## [Work item]
Could you restate word for word the lines running from the one with "Task: Start a New Scenario" to the end of the data, both ends included, but without pictures?

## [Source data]
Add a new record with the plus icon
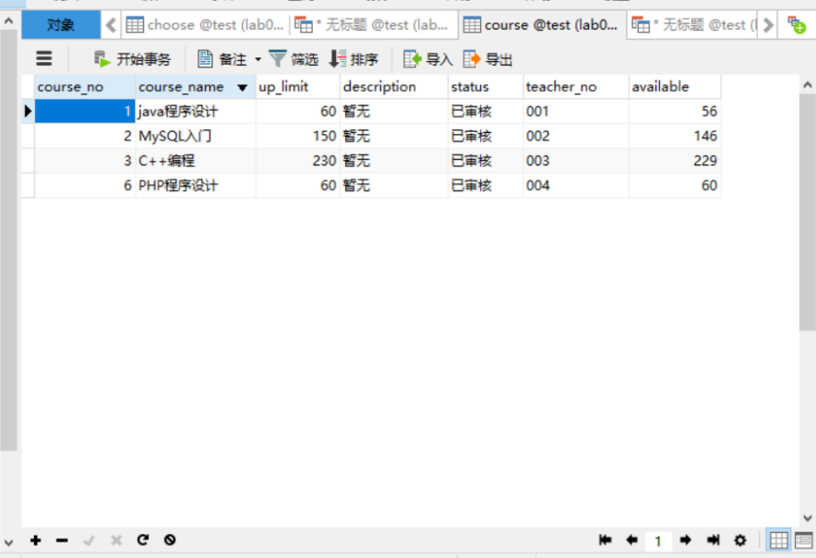Screen dimensions: 816x558 coord(35,540)
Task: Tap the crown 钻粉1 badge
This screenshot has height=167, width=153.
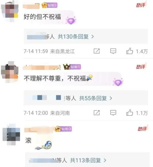Action: click(x=72, y=67)
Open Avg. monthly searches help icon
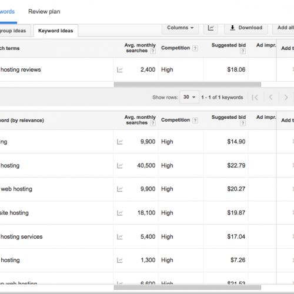294x294 pixels. pos(153,51)
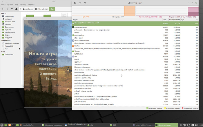Click the back arrow in file manager
This screenshot has width=203, height=127.
point(3,9)
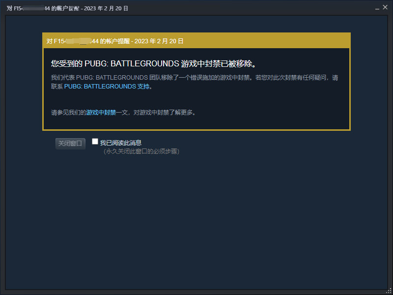The height and width of the screenshot is (295, 393).
Task: Click the 关闭窗口 button
Action: coord(70,144)
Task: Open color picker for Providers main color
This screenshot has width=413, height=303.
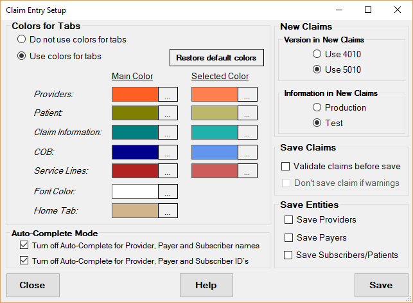Action: [167, 94]
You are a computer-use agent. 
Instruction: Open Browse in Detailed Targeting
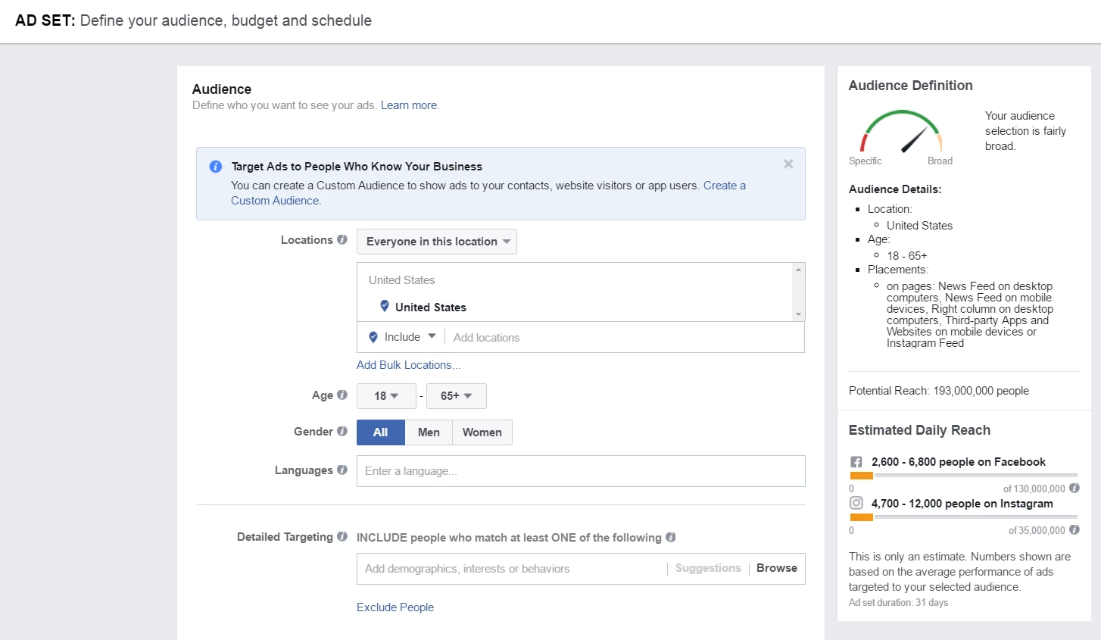pos(776,568)
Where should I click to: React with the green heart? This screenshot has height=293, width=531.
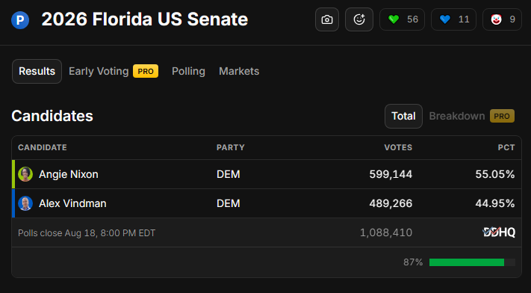point(402,19)
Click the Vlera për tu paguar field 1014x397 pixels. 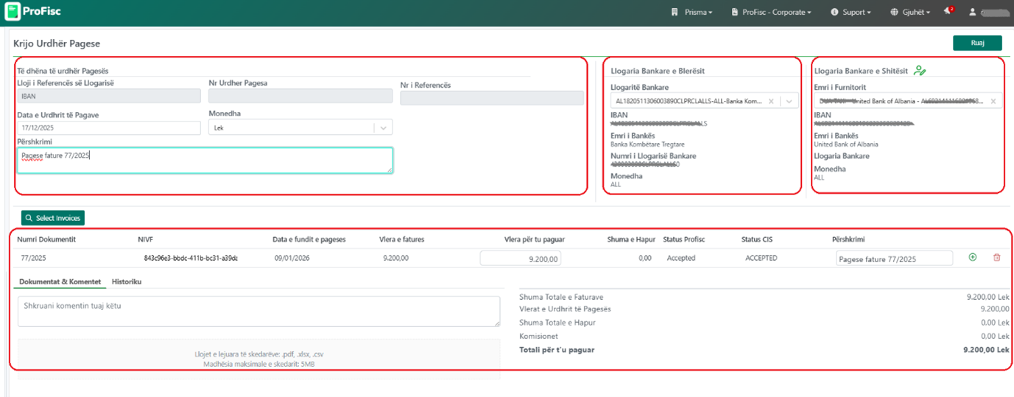[521, 259]
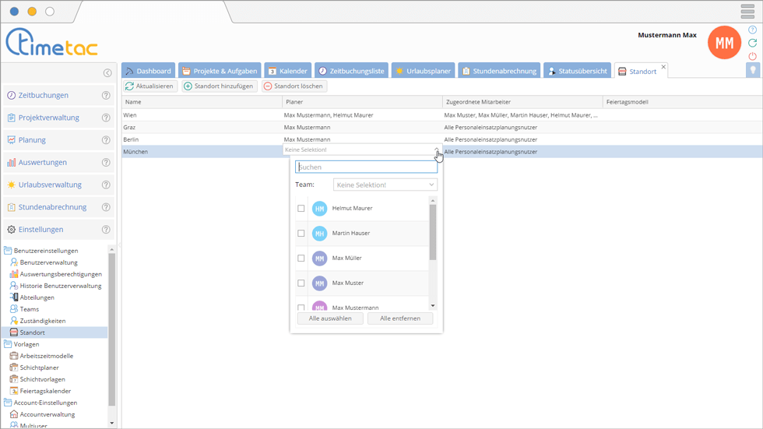Open the Team dropdown in popup
The width and height of the screenshot is (763, 429).
[x=385, y=185]
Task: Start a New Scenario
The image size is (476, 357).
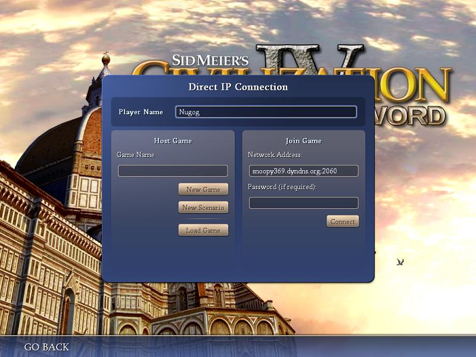Action: [x=203, y=208]
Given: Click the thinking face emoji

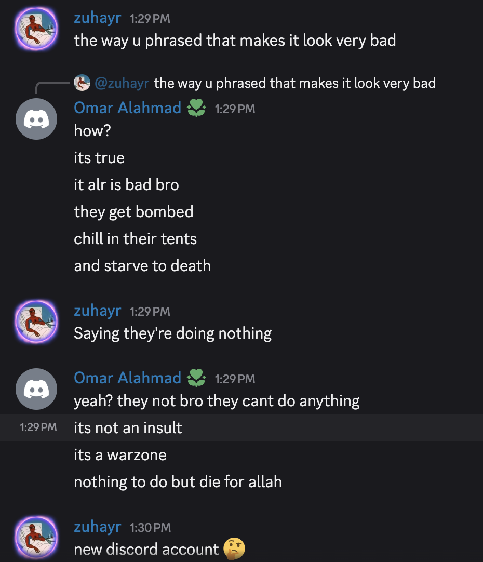Looking at the screenshot, I should 234,549.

## [Written response]
Task: Start a New Scenario
The image size is (476, 357).
Action: [x=203, y=208]
Given: Click the thinking face emoji

Looking at the screenshot, I should 234,549.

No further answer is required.